* SUPPLIED MATERIAL:
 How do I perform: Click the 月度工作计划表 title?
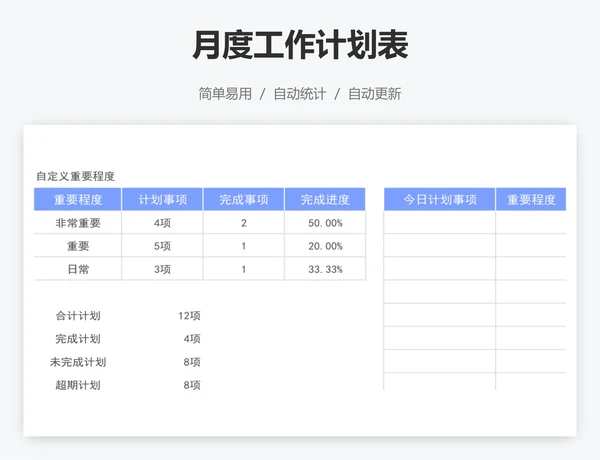coord(300,45)
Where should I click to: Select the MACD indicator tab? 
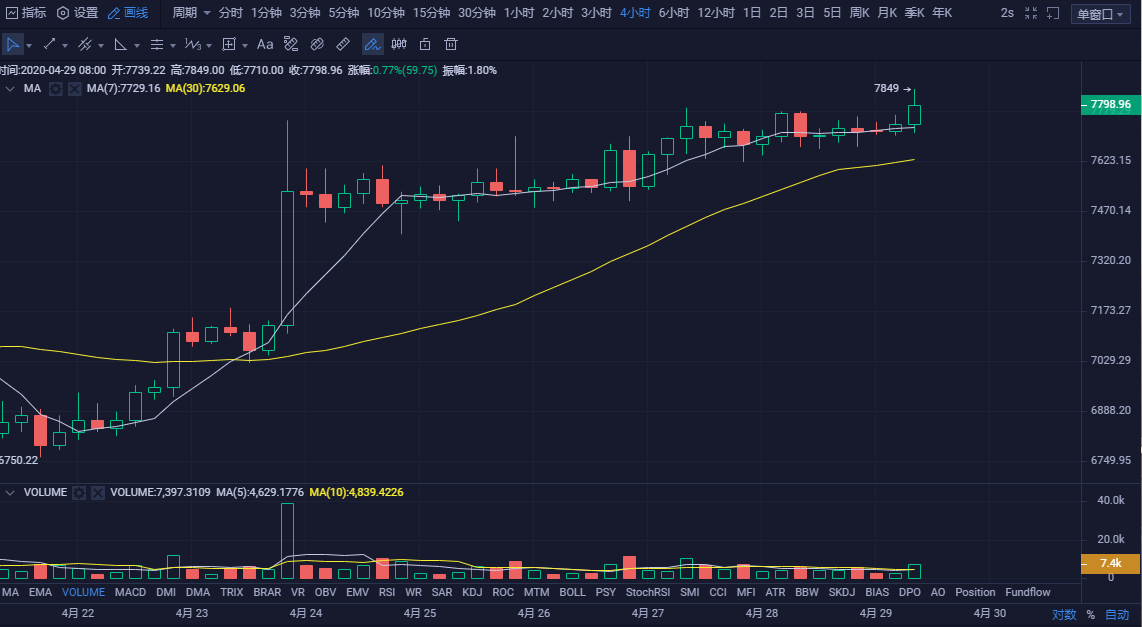pos(130,592)

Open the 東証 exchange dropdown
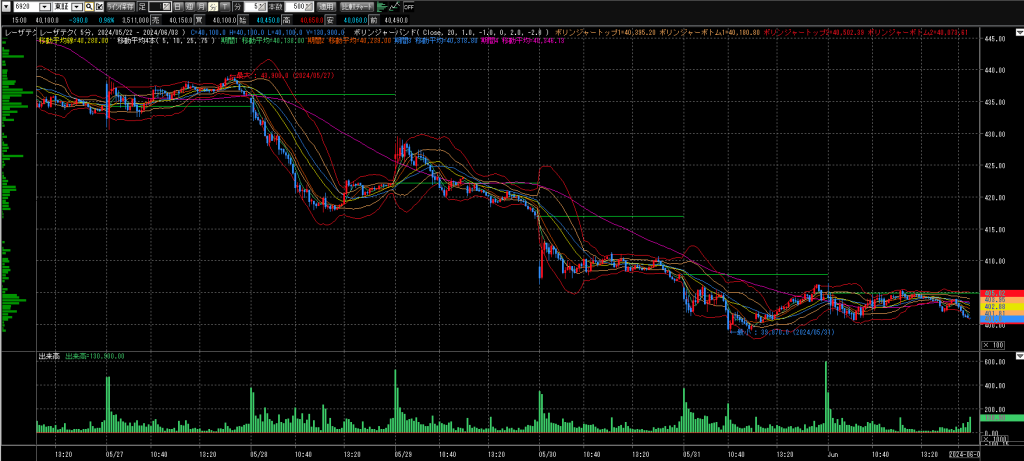click(x=76, y=6)
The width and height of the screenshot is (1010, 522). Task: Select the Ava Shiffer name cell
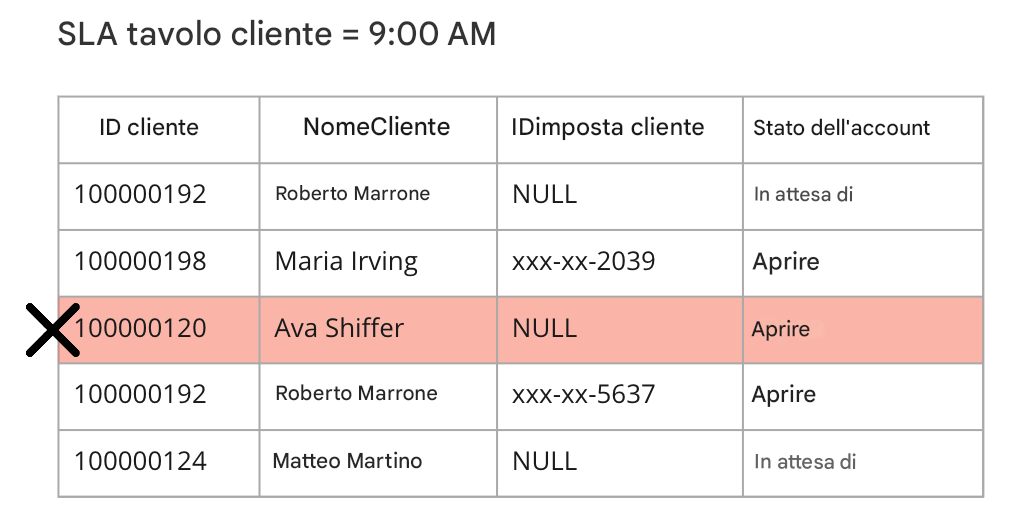[378, 330]
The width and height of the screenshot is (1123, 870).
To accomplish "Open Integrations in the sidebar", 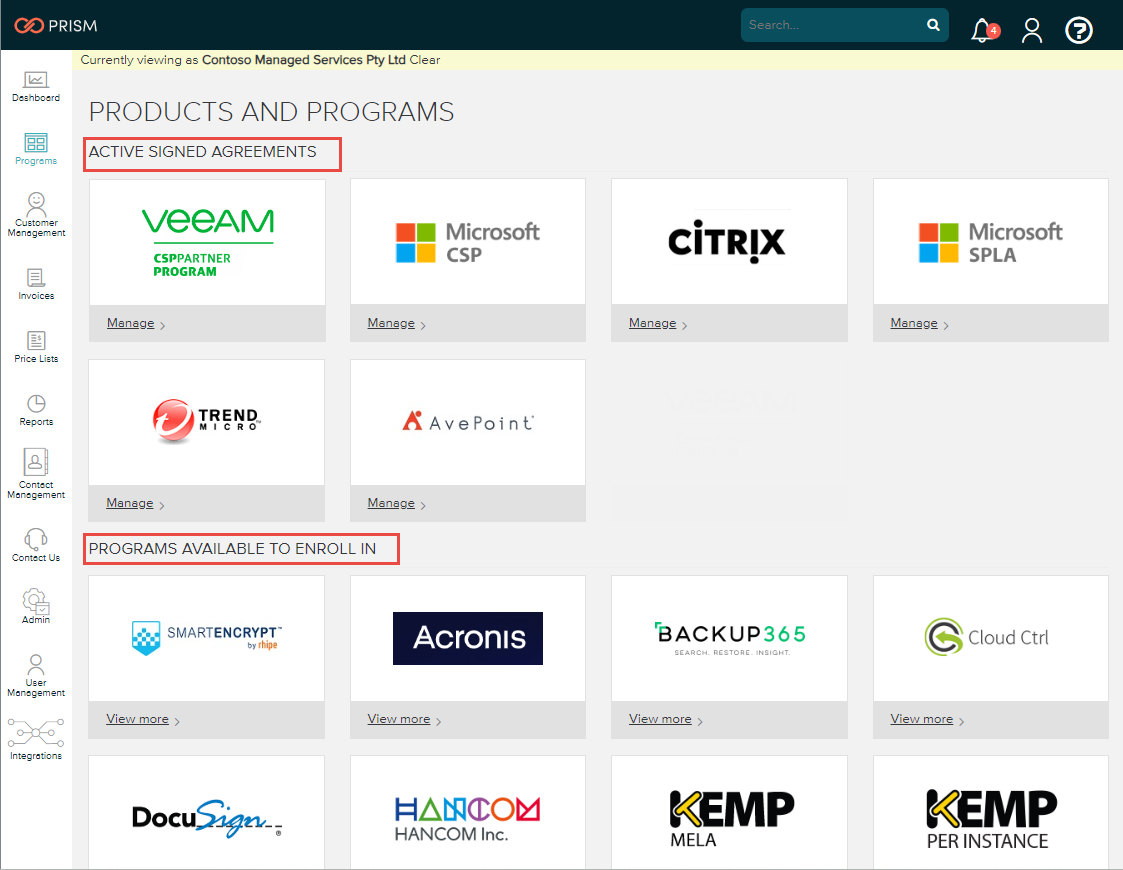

* GOAL OF THE EXERCISE: Take the lines from the start of the material to the line with "The width and height of the screenshot is (1123, 870).", both included, and transcribe them exactly without the pictures.

* ANSWER TO THIS TASK:
 How do I perform: Click the 月度工作计划表 title?
coord(300,45)
Where should I click to: Select the MACD indicator tab? 
pos(130,592)

Open the 東証 exchange dropdown
click(x=76, y=6)
The width and height of the screenshot is (1010, 522). Task: Select the Ava Shiffer name cell
[378, 330]
The width and height of the screenshot is (1123, 870).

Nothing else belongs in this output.